ANTÔNIO DELFIM NETTO

Antonio Delfim Netto
Há pouco mais de dois anos, os economistas R. Bonelli, G. B. Franco e W. Fritsch publicaram um trabalho (``A Instabilidade Macroeconômica e a Liberalização do Comércio no Brasil: Lições dos Anos 80 para os Anos 90", texto para discussão nº 278, PUC, Rio de Janeiro, fevereiro de 1992). O estudo é interessante e sofisticado, mas suas conclusões são óbvias.
Quais são essas conclusões? A resposta é a seguinte (pág. 35, tradução livre): ``O movimento na direção de um regime de abertura comercial no Brasil deve, portanto, ser conduzido cuidadosamente. As propostas de política econômica são poucas e imediatas:
``Primeiro: é crucial evitar longos períodos de apreciação da taxa de câmbio sobre o pretexto de ajudar o programa de estabilização...

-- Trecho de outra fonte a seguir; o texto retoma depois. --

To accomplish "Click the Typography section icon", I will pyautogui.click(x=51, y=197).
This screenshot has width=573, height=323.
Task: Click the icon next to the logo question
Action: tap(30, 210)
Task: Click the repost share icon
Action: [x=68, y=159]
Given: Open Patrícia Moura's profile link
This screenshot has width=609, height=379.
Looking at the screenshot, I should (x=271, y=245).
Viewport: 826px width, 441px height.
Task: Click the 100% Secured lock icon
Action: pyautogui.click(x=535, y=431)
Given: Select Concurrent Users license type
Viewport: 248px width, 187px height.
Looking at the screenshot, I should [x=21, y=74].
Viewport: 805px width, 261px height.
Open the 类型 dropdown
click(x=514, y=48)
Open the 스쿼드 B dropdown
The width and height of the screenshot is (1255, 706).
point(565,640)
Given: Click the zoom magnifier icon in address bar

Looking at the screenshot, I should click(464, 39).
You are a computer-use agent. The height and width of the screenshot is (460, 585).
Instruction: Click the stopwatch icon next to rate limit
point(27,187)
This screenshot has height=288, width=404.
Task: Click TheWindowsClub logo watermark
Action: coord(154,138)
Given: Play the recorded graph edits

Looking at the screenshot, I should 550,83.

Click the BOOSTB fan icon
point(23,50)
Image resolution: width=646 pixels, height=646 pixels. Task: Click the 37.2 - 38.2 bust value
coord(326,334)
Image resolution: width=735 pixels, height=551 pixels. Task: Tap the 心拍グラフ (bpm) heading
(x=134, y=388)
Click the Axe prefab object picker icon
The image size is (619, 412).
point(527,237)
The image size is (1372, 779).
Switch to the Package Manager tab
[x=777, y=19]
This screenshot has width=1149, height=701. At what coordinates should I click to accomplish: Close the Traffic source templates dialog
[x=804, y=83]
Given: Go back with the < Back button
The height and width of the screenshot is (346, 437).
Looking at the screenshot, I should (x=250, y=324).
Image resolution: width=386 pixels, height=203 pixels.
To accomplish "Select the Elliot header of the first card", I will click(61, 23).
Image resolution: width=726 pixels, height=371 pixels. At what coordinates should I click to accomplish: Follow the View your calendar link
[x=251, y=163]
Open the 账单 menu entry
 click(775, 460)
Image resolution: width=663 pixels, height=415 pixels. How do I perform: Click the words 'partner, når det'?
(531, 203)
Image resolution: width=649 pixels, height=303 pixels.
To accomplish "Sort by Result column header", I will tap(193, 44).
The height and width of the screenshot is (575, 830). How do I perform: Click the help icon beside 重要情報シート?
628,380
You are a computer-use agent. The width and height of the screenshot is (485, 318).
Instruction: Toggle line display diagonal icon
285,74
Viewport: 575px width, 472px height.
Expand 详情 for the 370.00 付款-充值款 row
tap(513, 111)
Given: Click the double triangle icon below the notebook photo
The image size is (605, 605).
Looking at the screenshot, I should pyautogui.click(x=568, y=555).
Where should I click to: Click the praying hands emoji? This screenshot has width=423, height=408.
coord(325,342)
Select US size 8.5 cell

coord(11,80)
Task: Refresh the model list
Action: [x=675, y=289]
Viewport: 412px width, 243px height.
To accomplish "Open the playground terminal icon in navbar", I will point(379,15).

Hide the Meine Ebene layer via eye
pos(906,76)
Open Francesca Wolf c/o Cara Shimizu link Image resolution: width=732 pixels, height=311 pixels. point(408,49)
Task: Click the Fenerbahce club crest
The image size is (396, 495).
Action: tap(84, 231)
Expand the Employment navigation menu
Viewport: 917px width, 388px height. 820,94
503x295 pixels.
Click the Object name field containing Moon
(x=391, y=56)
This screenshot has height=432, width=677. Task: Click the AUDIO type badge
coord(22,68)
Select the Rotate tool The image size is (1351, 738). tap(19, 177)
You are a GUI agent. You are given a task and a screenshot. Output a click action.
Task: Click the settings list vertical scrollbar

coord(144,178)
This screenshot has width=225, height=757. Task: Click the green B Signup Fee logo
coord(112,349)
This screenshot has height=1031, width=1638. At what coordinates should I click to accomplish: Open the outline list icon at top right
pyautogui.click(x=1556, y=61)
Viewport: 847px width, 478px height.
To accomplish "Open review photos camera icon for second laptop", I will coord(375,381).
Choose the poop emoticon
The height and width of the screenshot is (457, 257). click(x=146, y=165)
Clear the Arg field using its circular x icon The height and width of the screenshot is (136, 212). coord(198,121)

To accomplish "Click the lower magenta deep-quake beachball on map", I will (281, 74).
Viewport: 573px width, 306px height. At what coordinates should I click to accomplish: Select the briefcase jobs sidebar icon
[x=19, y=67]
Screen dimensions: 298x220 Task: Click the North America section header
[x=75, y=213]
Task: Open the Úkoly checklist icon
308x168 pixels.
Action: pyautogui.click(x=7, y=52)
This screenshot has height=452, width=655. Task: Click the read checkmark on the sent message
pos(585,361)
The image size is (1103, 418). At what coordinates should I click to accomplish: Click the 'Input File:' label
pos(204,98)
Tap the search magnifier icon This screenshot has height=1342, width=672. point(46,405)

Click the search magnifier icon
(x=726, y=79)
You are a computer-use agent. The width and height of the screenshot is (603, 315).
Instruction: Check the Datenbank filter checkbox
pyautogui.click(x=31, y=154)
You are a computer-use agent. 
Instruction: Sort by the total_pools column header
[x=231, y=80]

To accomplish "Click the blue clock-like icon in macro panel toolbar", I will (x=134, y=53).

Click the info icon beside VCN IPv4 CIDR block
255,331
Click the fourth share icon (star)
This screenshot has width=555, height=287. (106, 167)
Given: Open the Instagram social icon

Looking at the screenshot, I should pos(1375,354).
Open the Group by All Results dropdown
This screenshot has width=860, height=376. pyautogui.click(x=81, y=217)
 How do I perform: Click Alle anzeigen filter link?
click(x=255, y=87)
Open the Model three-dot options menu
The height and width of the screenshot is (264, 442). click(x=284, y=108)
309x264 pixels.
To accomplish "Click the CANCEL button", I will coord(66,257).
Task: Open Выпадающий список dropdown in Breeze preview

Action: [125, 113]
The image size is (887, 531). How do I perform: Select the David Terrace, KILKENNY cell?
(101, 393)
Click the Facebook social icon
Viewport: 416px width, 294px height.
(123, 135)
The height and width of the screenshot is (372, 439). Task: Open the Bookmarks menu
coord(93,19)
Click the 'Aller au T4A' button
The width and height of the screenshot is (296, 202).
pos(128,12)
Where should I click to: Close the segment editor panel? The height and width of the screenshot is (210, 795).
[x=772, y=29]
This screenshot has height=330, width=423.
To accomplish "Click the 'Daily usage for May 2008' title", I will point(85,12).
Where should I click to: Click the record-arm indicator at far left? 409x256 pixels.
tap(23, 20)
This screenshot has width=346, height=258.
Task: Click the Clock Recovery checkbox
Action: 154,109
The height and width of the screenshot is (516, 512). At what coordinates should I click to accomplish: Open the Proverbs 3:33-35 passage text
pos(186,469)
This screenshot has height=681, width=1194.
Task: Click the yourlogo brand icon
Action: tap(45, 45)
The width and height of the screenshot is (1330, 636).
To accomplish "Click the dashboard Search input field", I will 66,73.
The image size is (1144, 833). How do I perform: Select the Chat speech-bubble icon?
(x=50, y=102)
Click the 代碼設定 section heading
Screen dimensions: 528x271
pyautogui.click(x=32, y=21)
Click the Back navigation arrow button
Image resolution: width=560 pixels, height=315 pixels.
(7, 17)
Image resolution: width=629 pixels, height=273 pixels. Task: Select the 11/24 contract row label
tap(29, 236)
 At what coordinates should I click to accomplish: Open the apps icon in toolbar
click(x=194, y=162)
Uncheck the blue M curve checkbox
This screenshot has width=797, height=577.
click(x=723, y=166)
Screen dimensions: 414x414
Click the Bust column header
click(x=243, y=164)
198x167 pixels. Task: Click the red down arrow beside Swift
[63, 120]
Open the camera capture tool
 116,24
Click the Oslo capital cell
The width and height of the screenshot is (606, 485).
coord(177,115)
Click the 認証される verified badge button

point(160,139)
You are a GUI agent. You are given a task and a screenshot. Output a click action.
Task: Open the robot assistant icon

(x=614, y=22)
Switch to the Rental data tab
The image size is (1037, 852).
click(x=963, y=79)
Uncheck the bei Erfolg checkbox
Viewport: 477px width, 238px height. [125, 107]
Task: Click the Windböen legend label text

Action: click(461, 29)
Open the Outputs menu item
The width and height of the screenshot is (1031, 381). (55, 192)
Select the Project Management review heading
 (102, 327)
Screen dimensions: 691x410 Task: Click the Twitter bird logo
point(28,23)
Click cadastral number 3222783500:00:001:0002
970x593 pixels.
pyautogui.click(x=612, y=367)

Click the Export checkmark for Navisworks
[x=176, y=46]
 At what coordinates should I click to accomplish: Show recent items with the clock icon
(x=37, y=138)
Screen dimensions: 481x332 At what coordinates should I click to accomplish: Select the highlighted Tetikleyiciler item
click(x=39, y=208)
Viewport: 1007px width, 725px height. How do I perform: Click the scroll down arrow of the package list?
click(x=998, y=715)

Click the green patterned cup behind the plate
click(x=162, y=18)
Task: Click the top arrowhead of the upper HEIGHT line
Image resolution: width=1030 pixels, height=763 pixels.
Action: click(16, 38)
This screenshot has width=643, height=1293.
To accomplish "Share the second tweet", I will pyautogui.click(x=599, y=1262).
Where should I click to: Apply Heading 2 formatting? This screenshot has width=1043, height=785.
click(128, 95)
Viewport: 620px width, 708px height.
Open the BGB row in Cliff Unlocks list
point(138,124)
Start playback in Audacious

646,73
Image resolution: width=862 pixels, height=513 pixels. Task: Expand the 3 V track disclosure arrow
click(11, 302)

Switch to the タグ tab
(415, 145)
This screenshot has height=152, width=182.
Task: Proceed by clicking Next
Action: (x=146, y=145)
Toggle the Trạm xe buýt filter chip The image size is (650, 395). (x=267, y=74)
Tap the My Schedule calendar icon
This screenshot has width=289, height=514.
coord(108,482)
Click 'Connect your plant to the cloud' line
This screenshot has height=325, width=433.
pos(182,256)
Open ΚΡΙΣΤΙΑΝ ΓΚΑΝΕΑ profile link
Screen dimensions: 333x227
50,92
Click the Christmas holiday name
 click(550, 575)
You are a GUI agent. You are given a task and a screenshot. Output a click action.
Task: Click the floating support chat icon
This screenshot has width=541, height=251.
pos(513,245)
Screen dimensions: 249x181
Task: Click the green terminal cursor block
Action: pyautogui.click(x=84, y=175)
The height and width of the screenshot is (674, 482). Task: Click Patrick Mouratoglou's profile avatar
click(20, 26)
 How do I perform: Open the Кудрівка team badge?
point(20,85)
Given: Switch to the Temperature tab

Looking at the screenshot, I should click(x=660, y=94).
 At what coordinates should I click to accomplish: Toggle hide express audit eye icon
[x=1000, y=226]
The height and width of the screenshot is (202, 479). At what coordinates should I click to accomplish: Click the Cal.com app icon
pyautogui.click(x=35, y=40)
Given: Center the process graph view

``Segundo, antes que um aumento voluntário da entrada de capitais seja sentido como resultado da estabilização –o qual incidentemente, pode tornar mais difícil seguir uma política cambial apropriada–, a administração da demanda deve ser restritiva, dada a sensibilidade das importações e da inflação ao nível de atividade e à capacidade utilizada...
``Terceiro, é essencial que, enquanto as prioridades da estabilização limitem os efeitos da taxa de câmbio, esquemas de promoção de exportação –fortemente reduzidos desde o início do recente programa de liberalização das importações– sejam rapidamente implementados...
``Por último, mas não menos importante, o papel decisivo desempenhado pelo equilíbrio fiscal no controle dos episódios de alta inflação, e o efeito negativo da desvalorização do câmbio real no Brasil naquele equilíbrio, mostra com clareza que o restabelecimento dos níveis históricos da receita pública é um dos objetivos prioritários. A importância do equilíbrio fiscal é aumentada pelo fato que ele pode diminuir a ameaça à liberalização que pode emergir –como dito acima– num cenário de altas taxas de juros por muito tempo para controlar a hiperinflação..." (os grifos são nossos).
Estarão os burocratas que conduzem a política econômica hoje ignorando os preciosos conselhos dos acadêmicos de ontem? Como Santo Agostinho, terão eles de escrever no futuro um ``Contra Acadêmicos" para expulsar o erro que se escondia na sua sofisticação?
Em 90 dias houve uma valorização do câmbio real da ordem de 20% (15% produzida pelo ``câmbio flexível" e 6% de inflação em real). Alguém pode levar a sério a idéia de que vivemos num regime de câmbio flutuante, com intervenções ``sujas" conhecidas e desconhecidas? E alguém pode pensar num regime de ``bandas" com taxa de juro interna de pelo menos dez vezes maior do que a externa e taxa de inflação interna de 2% ao mês contra taxas externas de 0,2%?
Por que os burocratas não seguem os acadêmicos? Por que não seguem as lições dos anos 80 nos anos 90?
Antonio Delfim Netto escreve às quartas-feiras nesta coluna.